As Ecuador's current criminal organisations congregate into three large groups ('Los Choneros', 'Los Tiguerones' and 'Los Lobos'), ethnic characteristics also emerge that could mobilise the racist character of the state. While 'Los Choneros' are made up of members who are close to Caucasian within the self-defined montubio population, 'Los Tiguerones' are mostly Afro-descendants based in the province of Esmeraldas and the suburbs of Guayaquil.
Finally, 'Los Lobos' maintain a degree of mestizo integration associated with what is popularly known as cholaje; consequently, they may be more present in regions such as the highlands and the Amazon. In the name of the 'war on terror', security agencies may detain or neutralise as their members people who share at first glance traits of 'montubios', 'negros' or 'cholos'.
In the same way that the dispersal of the Cali and Medellín cartels - as well as the Revolutionary Armed Forces of Colombia (FARC) - into smaller criminal structures took place, the conflict between 'Los Choneros' and 'Los Tiguerones' and 'Los Lobos' hints at the fragmentation of criminal governance in Ecuador. Police seizures that led to the capture of 97.14 (2018), 82.2 (2019), 128.4 (2020), 201 (2021) and 176 (2022) tons of cocaine resulted in the subsequent loss of the merchandise and its proceeds. All this, added to the 'bad deals' and unforgivable betrayals, economically prevents a peaceful coexistence inside and outside the prisons.

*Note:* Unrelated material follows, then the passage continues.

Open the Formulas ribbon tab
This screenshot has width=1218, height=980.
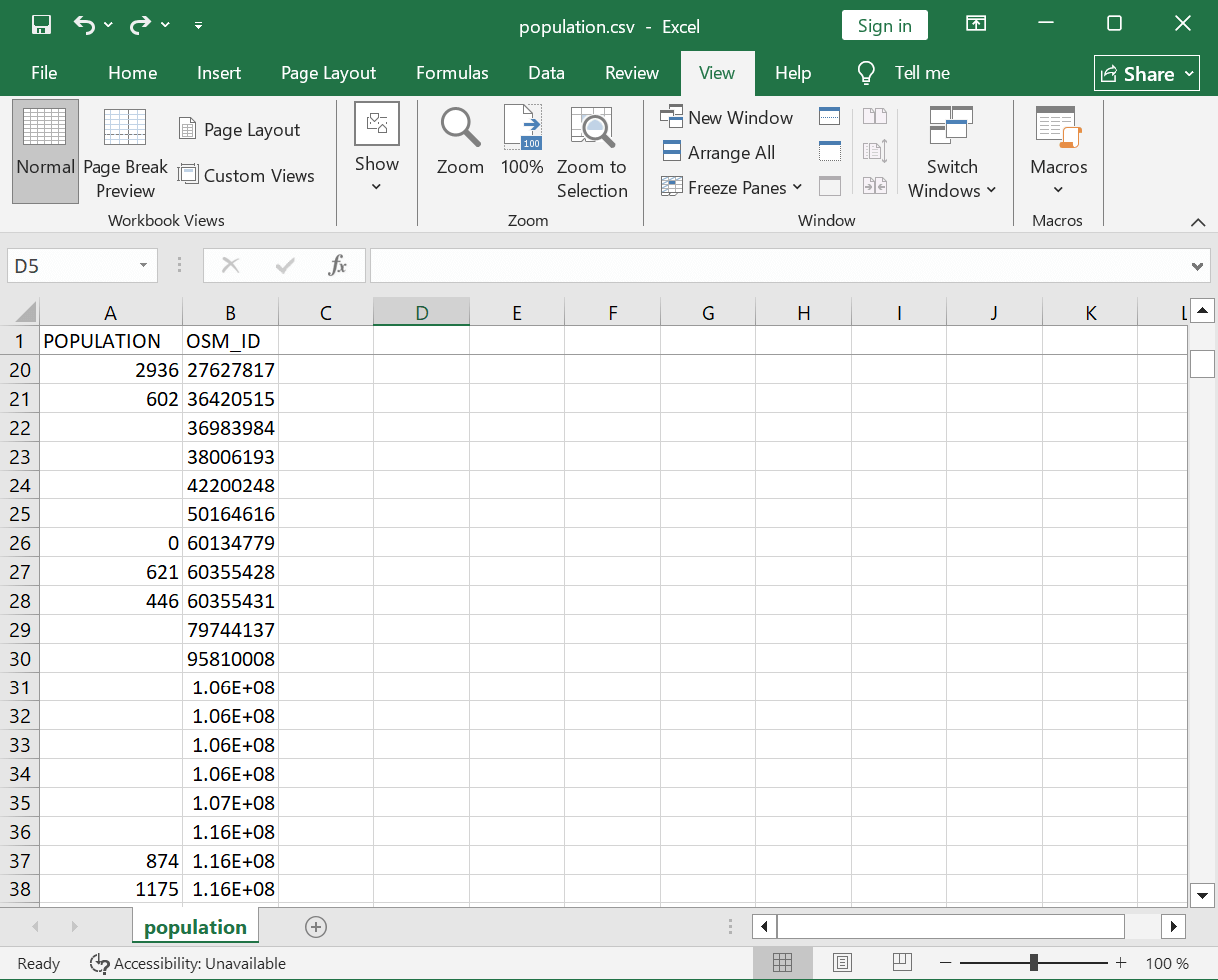point(452,73)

The increase in violence in Ecuador is indicative of a dispute in the criminal economy of drug trafficking, which has shifted to territorial control and control of areas where the state has been absent in recent years. In response, the state has adopted a controversial strategy based on changing legal definitions without reforming any laws or having constitutional control. The conflation of 'narco' with 'terrorism', which emerged in the 1980s by one of the US ambassadors in Colombia, is not a simple adjustment of concepts in Ecuador. Its consequences can also lead to dangerous actions directed against certain ethnic groups. To paraphrase Franz Fanon, the 'narco-terrorist' mask can hide the face of racism as a state practice.